AS the country awaits the announcement of official referendum results by the Zimbabwe Electoral Commission, information filtering through from our news crews, bureaux and correspondents deployed at various stations countrywide indicates overwhelming endorsement of the draft constitution.
Contrary to claims of wide-spread voter apathy from civil society organisations and some sections of the media, information reaching us shows that over three million votes were cast countrywide almost thrice the 1 282 302 votes cast in a similar constitutional referendum in the year 2000.
Our figures indicate the following approximate totals per province: Manicaland 418 000; Mashonaland Central 342 000, Mashonaland East 397 000; Mashonaland West 342 000; Masvingo 304 000, Midlands 394 000, Harare 515 000; Bulawayo 131 000, Matabeleland North 178 000, and Matabeleland South 143 000.
If officially confirmed, the voting total far outstrips the 2 696 670 votes cast in the general election of 2005; the 2 421 973 votes that were cast in the March 29 2008 harmonised elections and the 2 514 750 votes cast in the presidential election runoff of June 27 that year.
Our unofficial collation indicates that the “Yes Vote” may be as high as 90 percent, with the remaining 10 percent accounting for the “No Vote” and spoiled ballots.
This means close to three million voters endorsed the draft constitution, which would translate to over 55 percent of the 5,6 million registered voters.
With voting trends showing most Zanu-PF strongholds in rural areas recorded high turnouts to drive the “Yes Vote” with MDC-T-dominated urban areas recording low endorsement in some areas; analysts say if the referendum results mirror the impending harmonised elections then Zanu-PF is poised for a landslide victory.
The view by analysts dovetails with several recent surveys that have given the revolutionary party the edge over its coalition government partner, the MDC-T.
In September last year, the UK-based pro-MDC-T group, Zimbabwe Vigil, said the MDC-T was likely to lose the forthcoming harmonised elections because of rampant corruption within its top leadership among other issues.
Zimbabwe Virgil’s damning assessment of MDC-T’s electoral chances came hard on the heels of two unflattering surveys by the US-based group, Freedom House, and Afrobarometer that said President Mugabe and Zanu-PF would win polls ahead of Mr Tsvangirai and the MDC-T. The Freedom House survey, that was released in August, said support for the MDC-T had fallen from 38 percent in 2010 to 20 percent this year while support for Zanu-PF grew to 31 percent from 17 percent, over the same period.
The survey also said that President Mugabe would command the support of 31 percent of voters in a presidential election, compared to 19 percent for Mr Tsvangirai.
The survey said Zanu-PF had clear programmes such as the land reform and other empowerment programmes to sell to the electorate while the “Change” mantra pushed by MDC-T had lost steam.
The Afrobarometer survey, entitled “Voting Intentions in Zimbabwe: A Margin of Terror?”, also put Zanu-PF ahead of MDC-T, but said another coalition government was likely.
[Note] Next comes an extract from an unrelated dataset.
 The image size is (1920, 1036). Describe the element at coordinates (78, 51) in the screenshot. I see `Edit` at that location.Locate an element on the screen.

Another survey carried out later in the year, in November, by the Mass Public Opinion Institute and released in February this year said Zanu PF would win the parliamentary elections with 33 percent of the vote to 32 percent for the MDC-T.
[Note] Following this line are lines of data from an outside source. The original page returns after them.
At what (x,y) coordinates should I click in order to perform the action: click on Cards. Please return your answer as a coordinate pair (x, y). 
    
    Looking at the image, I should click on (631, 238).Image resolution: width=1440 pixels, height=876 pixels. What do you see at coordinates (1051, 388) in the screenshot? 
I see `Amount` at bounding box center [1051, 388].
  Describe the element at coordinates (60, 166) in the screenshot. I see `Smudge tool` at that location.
Analysts, however, questioned how the 11 percentage point gap MPOI had given Zanu-PF in an earlier survey last year had been whittled down to a sole point in a matter of months. They intimated that donors, who fund the surveys, were probably on a damage control drive of painting the picture of a resurgent MDC-T catching up with Zanu-PF ahead of the elections to create self-fulfilling prophecies in the event of an MDC-T loss.
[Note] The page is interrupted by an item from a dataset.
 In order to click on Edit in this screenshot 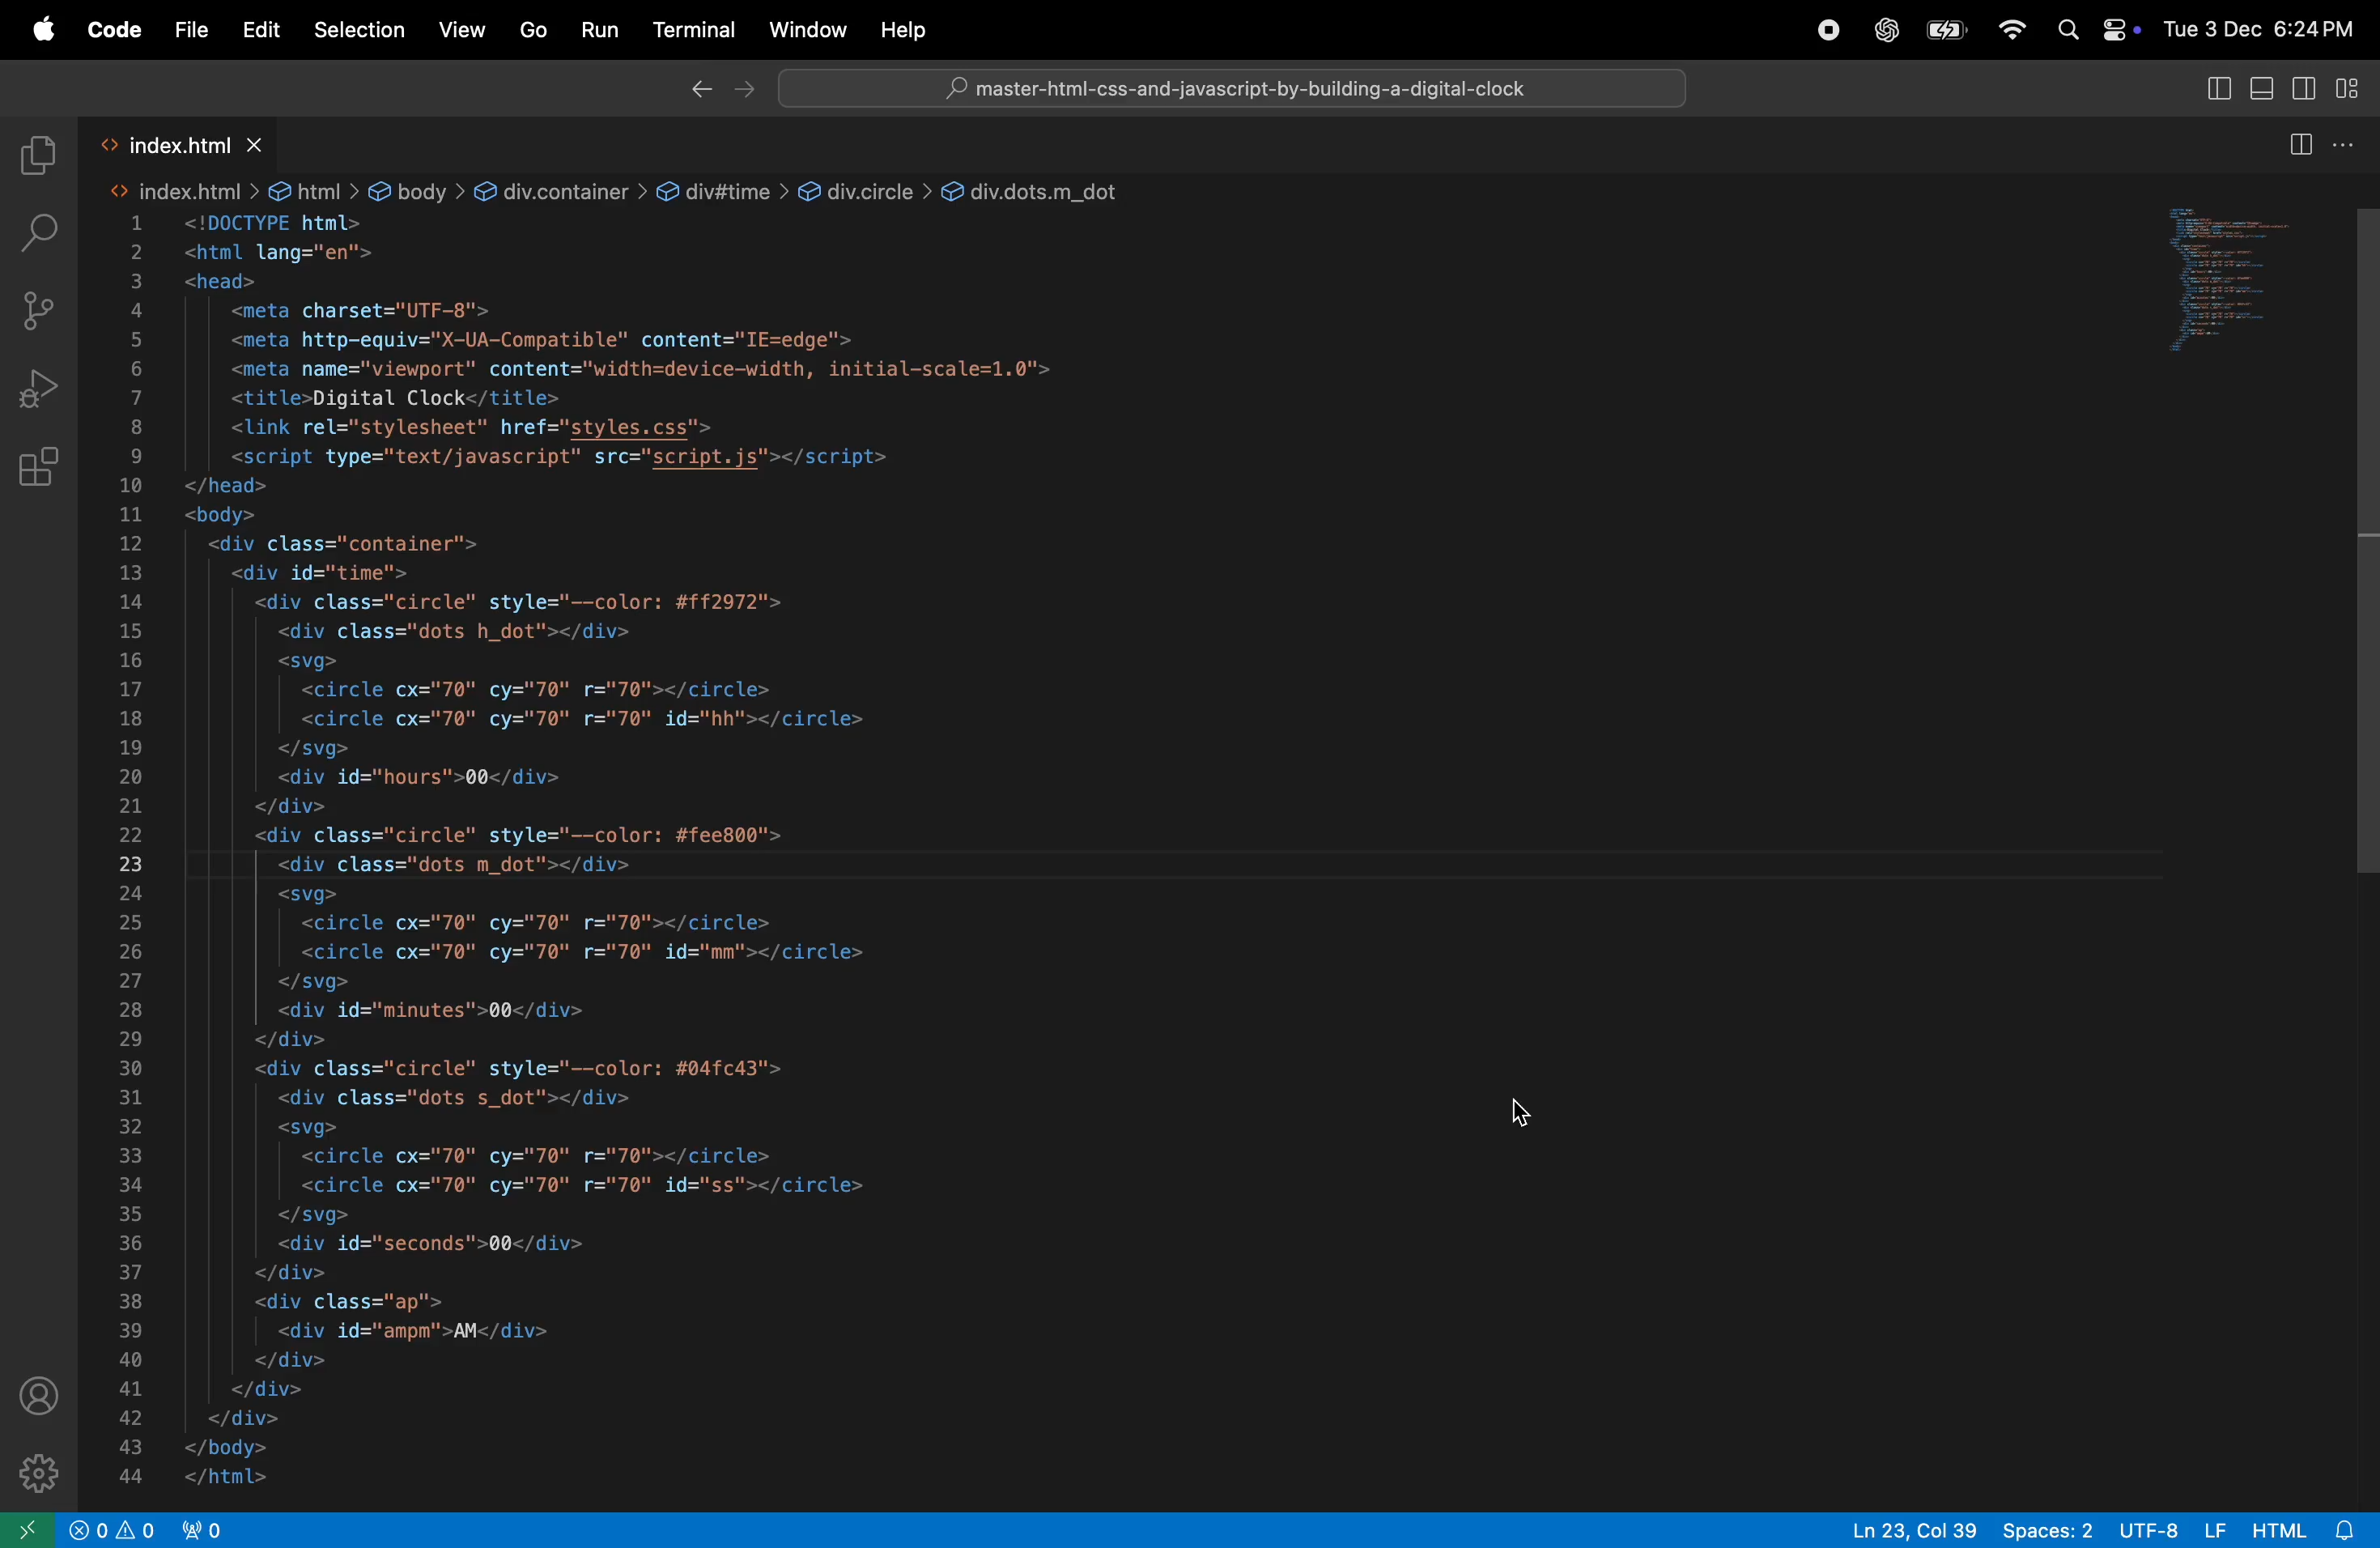, I will do `click(255, 28)`.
Over the past few months, the MDC-T has been on a campaign of trashing the socio-political environment alleging resurgence in cases of political violence. The party’s leadership recently despatched their secretary for international relations, Mr Jameson Timba, to distribute a dossier in the Sadc region. A move that analysts said was designed to create self-fulfilling prophecies ahead of pending defeat in the harmonised elections.